One of our worst tendencies in Washington is to debate budget plans by referencing their bottom-line numbers, many of which are dependent on these kinds of caps. The question with a budget plan isn’t whether it says it will save money, but whether the policies in it will actually save money. If Ryan’s fond hopes for premium support don’t pan out, then his budget has no chance of meeting its targets. Similarly, if Medicare proves incapable of saving money by paying for quality, Obama’s numbers aren’t going to happen. And for all that you hear about how Congress should “just pass Simpson-Bowles,” if Congress can’t figure out the right mix of policies to hit those caps, then Simpson-Bowles won’t solve our deficit problems.

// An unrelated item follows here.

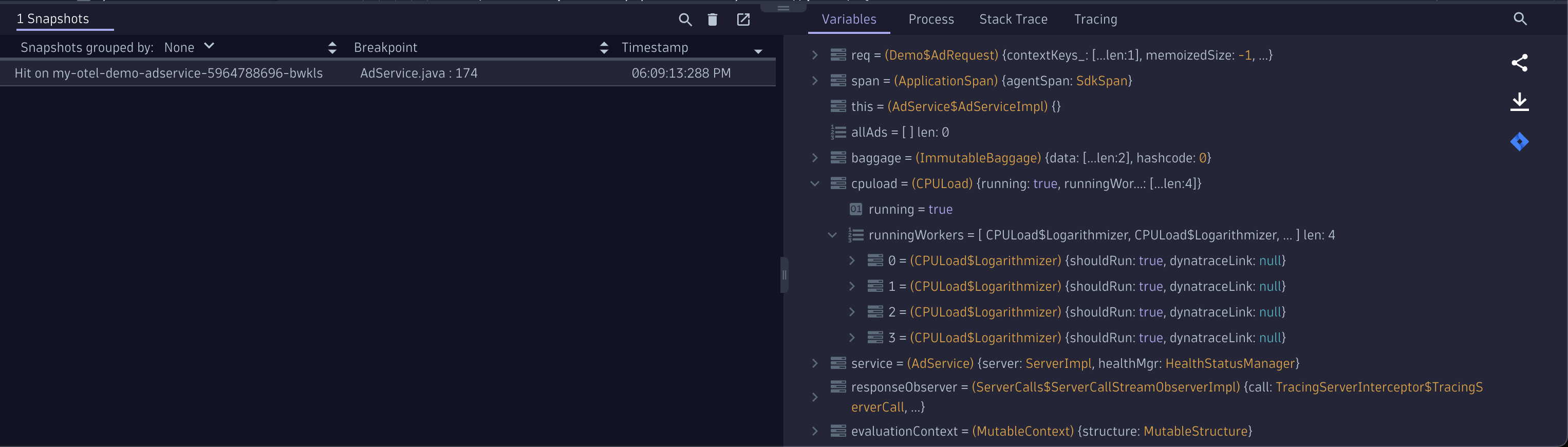Image resolution: width=1568 pixels, height=447 pixels.
Task: Click the Timestamp column header
Action: 655,47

These questions, in the end, require a judgment about what’s actually the best way to save money in the health-care system, how we can raise more tax revenue, or what will move the needle on growth. But too often, when we say we’re debating budget policy, we’re actually just debating budget caps. And budget caps don’t work if the underlying policies fail.
* Ryan also caps other forms of spending, and his most recent budget implausibly assumes that all non-entitlement spending will fall from 12.5 percent of GDP today to 3.75 percent of GDP in 2050. This is more important to his numbers than his Medicare plan, and it’s also a complete joke. See page 13 of the CBO report for more.